▶ Input records:
******************************
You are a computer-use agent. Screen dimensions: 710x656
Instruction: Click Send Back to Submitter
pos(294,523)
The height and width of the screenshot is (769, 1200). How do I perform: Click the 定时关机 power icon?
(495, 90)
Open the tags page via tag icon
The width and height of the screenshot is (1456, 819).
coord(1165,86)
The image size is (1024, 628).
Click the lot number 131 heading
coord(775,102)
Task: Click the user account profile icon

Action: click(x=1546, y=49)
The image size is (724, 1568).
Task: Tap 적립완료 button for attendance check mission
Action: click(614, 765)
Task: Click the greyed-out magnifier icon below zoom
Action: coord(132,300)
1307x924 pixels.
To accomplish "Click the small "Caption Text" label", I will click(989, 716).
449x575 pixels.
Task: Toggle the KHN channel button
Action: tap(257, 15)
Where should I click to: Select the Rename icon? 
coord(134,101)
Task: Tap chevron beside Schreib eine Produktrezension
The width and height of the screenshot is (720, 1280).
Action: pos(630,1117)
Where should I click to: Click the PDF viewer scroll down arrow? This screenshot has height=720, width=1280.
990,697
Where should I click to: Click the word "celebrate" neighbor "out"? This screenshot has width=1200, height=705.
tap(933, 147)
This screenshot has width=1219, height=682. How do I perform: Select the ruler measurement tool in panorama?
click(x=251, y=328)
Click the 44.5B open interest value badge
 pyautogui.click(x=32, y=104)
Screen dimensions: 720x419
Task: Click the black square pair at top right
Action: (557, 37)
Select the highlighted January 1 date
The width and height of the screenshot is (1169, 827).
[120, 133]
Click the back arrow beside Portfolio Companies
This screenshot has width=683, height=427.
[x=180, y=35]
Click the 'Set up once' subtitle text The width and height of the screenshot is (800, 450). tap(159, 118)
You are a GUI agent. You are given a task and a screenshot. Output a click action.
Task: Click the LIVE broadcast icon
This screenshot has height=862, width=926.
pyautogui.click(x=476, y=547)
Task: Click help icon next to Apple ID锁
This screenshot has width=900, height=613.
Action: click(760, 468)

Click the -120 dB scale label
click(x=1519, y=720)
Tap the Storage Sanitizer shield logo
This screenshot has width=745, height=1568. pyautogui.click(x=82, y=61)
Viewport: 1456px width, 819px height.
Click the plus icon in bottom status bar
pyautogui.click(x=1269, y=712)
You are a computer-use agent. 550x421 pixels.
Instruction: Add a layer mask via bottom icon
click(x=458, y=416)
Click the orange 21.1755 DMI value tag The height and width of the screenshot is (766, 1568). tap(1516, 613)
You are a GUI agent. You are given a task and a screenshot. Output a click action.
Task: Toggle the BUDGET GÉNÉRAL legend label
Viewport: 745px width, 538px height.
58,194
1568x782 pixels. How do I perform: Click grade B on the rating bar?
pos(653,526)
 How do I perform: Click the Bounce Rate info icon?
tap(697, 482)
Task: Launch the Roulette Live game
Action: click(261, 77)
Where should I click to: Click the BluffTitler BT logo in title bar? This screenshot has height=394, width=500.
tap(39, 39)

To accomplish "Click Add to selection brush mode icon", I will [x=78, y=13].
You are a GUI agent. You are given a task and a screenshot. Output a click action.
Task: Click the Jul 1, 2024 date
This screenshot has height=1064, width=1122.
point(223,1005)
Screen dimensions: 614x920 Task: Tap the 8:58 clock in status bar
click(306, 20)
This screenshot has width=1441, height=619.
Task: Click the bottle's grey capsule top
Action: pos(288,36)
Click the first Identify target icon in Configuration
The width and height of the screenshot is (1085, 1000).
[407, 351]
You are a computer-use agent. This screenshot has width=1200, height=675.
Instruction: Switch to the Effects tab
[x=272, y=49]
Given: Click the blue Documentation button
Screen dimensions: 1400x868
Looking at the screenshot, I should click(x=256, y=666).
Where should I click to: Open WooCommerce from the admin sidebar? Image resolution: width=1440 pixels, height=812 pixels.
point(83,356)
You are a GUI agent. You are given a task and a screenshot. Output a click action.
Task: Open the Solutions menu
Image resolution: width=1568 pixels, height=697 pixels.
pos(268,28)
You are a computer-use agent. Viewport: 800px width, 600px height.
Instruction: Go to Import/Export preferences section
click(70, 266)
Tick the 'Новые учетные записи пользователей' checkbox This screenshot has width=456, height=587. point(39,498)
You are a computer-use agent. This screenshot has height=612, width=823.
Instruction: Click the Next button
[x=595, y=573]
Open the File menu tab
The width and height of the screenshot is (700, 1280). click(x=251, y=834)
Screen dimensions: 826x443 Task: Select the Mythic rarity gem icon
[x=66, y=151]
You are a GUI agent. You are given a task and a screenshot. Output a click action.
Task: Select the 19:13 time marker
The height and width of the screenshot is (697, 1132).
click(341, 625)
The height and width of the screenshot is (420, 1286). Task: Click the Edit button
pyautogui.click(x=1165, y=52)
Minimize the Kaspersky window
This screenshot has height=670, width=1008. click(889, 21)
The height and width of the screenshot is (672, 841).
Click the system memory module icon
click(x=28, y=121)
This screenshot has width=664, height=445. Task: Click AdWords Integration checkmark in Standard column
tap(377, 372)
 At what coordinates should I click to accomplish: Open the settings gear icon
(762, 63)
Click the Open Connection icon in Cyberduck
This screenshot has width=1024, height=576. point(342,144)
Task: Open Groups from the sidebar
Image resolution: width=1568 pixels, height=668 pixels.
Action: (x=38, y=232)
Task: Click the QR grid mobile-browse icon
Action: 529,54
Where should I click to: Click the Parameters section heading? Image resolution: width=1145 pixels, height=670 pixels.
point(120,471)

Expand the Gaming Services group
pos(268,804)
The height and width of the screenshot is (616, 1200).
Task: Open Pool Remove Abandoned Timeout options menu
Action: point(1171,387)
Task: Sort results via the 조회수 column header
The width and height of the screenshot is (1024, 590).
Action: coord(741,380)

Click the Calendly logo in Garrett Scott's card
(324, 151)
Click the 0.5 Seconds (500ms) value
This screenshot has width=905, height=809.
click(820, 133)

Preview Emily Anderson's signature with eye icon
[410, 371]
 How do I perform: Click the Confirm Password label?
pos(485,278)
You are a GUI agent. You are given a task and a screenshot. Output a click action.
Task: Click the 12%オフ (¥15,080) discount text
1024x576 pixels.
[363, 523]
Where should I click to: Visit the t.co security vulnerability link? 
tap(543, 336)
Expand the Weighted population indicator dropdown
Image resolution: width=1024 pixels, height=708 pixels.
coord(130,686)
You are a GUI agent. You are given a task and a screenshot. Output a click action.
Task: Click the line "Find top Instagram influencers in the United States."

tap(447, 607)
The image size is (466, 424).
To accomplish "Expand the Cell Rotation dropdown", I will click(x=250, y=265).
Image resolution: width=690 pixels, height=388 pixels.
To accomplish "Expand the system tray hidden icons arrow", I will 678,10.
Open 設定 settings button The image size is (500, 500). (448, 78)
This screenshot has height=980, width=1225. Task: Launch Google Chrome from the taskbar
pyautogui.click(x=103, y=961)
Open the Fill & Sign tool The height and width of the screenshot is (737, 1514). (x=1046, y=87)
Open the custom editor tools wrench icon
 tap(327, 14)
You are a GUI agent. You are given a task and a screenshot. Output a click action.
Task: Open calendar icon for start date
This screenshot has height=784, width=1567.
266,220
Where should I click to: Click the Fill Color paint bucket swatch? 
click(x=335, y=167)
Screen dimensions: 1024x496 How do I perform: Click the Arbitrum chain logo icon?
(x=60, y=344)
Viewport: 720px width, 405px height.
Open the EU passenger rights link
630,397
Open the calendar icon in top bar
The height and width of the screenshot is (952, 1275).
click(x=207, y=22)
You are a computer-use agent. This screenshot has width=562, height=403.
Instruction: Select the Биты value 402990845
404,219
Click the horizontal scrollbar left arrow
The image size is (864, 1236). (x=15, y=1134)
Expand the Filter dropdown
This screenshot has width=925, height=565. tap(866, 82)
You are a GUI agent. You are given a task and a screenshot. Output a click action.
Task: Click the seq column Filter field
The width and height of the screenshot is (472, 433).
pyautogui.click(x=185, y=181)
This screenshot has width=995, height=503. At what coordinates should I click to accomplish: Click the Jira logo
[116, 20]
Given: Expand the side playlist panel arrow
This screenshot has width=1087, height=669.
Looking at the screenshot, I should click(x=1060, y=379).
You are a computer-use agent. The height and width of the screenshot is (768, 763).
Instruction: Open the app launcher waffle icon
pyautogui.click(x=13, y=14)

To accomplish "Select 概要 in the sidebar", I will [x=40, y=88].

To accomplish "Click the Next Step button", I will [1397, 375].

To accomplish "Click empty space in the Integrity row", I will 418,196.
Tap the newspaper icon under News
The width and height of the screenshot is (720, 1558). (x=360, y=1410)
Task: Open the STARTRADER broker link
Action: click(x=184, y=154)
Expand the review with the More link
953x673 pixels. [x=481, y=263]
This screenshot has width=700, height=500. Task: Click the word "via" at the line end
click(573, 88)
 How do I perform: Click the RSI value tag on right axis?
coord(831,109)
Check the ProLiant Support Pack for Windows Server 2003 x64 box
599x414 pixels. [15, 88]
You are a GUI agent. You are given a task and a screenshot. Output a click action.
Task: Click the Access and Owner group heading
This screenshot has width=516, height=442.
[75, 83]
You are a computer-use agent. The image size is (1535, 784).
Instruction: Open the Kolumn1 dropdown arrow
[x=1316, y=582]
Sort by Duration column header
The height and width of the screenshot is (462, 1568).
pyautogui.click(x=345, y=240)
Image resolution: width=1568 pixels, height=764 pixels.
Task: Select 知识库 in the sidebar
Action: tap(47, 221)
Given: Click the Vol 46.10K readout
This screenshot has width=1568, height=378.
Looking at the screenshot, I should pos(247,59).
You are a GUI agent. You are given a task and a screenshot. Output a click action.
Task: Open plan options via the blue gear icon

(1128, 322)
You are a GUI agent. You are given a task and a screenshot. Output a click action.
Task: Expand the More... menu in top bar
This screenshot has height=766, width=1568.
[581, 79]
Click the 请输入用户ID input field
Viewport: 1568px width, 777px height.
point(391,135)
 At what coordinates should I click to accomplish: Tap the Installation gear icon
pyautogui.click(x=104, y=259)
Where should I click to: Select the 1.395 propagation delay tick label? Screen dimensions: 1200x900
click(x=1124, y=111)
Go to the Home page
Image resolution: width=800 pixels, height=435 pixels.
******************************
▶ Task description: In the entries above, identify each line that includes the string "date", then copy it.

▶ Finished exercise:
Select the highlighted January 1 date
Task: Click the Jul 1, 2024 date
Task: Open calendar icon for start date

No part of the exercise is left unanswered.